厚労省は、30の医療関係職能団体や関係医学会など(三師会、四病院団体協議会、新専門医制度の基本領域学会、日本専門医機構、日本看護協会ほか)に、「どの業務を、どの職種に移管することが可能と考えられるのか」「業務移管によって、どの程度の負担軽減効果が得られるのか」「業務移管後も医療の質を担保するために、どのような施策が必要と考えられるのか」などといった点について意見を聴取するとともに、厚労省幹部との意見交換を行う場を設置。これまでに、日本医師会や日本外科学会、日本麻酔科学会、日本脳神経外科学会、日本病理学会などから、意見を聴取しています(関連記事はこちらこちら)。

7月26日に開催された第3回会合では、▼日本歯科医師会▼日本産科婦人科学会▼日本小児科学会▼日本助産師会▼四病院団体協議会▼日本看護協会―の6学会・団体から意見聴取を行いました。

このうち、四病協(日本病院会、全日本病院協会、日本医療法人協会、日本精神科病院協会)からは、次のような見解が示されました。

▽医師等との協働による薬剤師業務の拡大(薬剤師が実施できるにもかかわらず、充分に活用されていない▼医師との協働によるプロトコルに基づいた投薬の実施▼薬剤選択、多剤併用薬に対する処方提案▼副作用の状況把握、服薬指導▼抗菌薬の治療コントロール処方の提案―などについて、医師の包括的指示と同意がある場合には、医師 最終確認・再確認を必要とせず、薬剤師が主体的に業務を行えることを明確化する)

▽医師の包括的指示による看護師業務の拡大(医師の包括的指示が成立する具体的な要件を明確にするとともに、特定行為とは別に侵襲性の低い医行為であれば、病棟、在宅、介護施設等における包括的指示モデルを示し、看護師が患者の状態に応じて柔軟に対応できるようにする)

▽臨床工学技士の業務範囲の見直しと拡大(現行でも▼心・血管カテーテル業務における、清潔野での使用する生命維持管理装置、カテーテル関連機器の操作・接続▼人工呼吸装置の使用時の吸引による喀痰等の除去▼血液浄化装置の先端部(穿刺針)のバスキュラーアクセスヘの穿刺・抜去▼医師の具体的指示を受けた「動脈留置カテーテルからの採血」「血液浄化業務」「人工心肺業務における、血液、補液、薬剤の投与量の設定・変更」「生命維持管理装置および手術関連機器の操作条件・監視条件の設定・変更」―などが可能だが、一度、これらを整理したうえでの、業務範囲の見直し・拡大を検討する)

▽医療現場における救急救命士の業務確立(救急医療の現場で医療機関内において救急救命士が業務を行えるよう、法改正を踏まえた検討を行う)

▽麻酔業務におけるタスク・シフティング(現行制度の下でも、軽度な全身麻酔は標榜医や経験を積んだ医師による「自科麻酔」が可能であることを確認し、推奨する)

> _与えられた資料_

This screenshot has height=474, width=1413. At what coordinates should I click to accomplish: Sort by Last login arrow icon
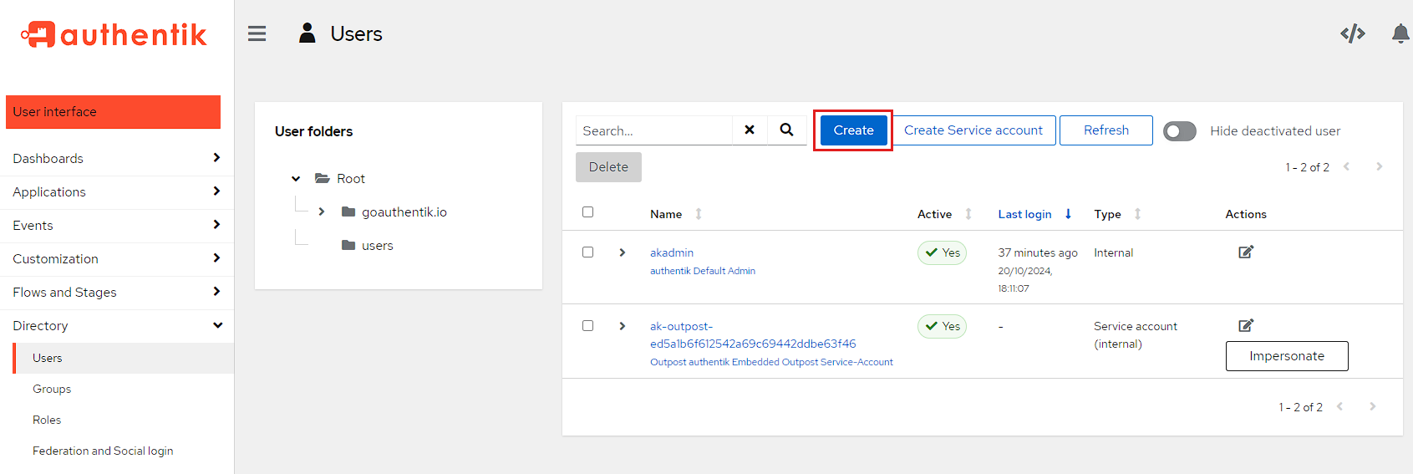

> _問題の条件_
医師の業務移管を扱った本文の続きを、最後の文のあとから書いてください。

> _解答_
 救急救命士の医療機関内での業務実施など「法改正」が必要な項目から、現行制度の「整理」を行うだけでタスク・シフティングが大きく進む項目もあると四病協は強調します。例えば、一部には「特定行為は医師の包括的指示があれば、特定行為研修を修了した看護師は実施できる。一方、他の行為(特定行為よりも侵襲の少ない行為)については、包括的指示があっても実施できない」という誤解があるようです。こうした誤解を解くような「現行制度の明確化」をまず行うよう、四病協代表として意見陳述した全日本病院協会の猪口雄二会長は求めています。

ナース・プラクティショナーの創設で、医師の負担は大きく軽減

 また日本看護協会からは、▼特定行為研修制度の活用の推進▼看護師が判断可能な範囲の拡大▼看護職から他職種へのタスク・シフティング―などについて意見陳述が行われました。

 このうち「看護師が判断可能な範囲の拡大」では、すべての看護師が▼タイムリーに必要な検査を判断できる(医師が予め指示した状態像に該当するかを看護師が判断し、指示されていた検査(採血やX線撮影など)を代行オーダーし、医師の診察開始時には検査結果が出ているようにする)▼薬剤(整腸剤、ワセリン、ヒルドイド、ゲンタシン、目薬、湿布、麻薬を除く鎮痛剤など)を用いた療養上の世話をタイムリーに提供できる―ようにするとともに、「ナース・プラクティショナー」の創設を検討することを求めています。

 ナース・プラクティショナーは、米国等では「医師等の指示を受けずに、独自の判断で一定の医行為を実施する」ことが認められています。

日看協では、介護施設や居住系介護サービスの入所者や在宅療養患者などの急変時には、医師が指示だし等に忙殺されており、このために「救急搬送」などになるケースが少なくないことを説明。この点、ナース・プラクティショナーを新たに養成し、▼一般的な疾患にはナース・プラクティショナーが処置・薬剤投与などを実施する▼その他の疾患は専門医等につなぐ―という仕組みを構築することで、医師の負担が大きく軽減できると日看協が提唱しています。また、病院においてもナース・プラクティショナーが「患者状態のアセスメント」や「診断」「必要な治療の判断」を行うことで、医師が医師でなければ実施できない「手術」等に集中できると日看協は訴えています。

もちろん、ナース・プラクティショナーには相当の知識・技能が求められ、医師を中心に養成カリキュラムを検討することが求められます。

なお、日看協では根本匠厚生労働大臣に「ナース・プラクティショナー創設に向けた検討の場」設置を、別途、直接要望しています。今後、どのような動きにつながるのか、注目が集まります(関連記事はこちら)。

 
 
 このほか日本産科婦人科学会と日本助産師会からは、「ローリスク分娩には助産師が対応し、ハイリスク分娩には産婦人科医が対応する」体制を構築してはどうかとの、一致した意見がそれぞれから示されました。併せて日本産科婦人科学会からは「分娩施設の集約化により、産婦人科医1人1人の負担を軽減すべき」との考えも示されています。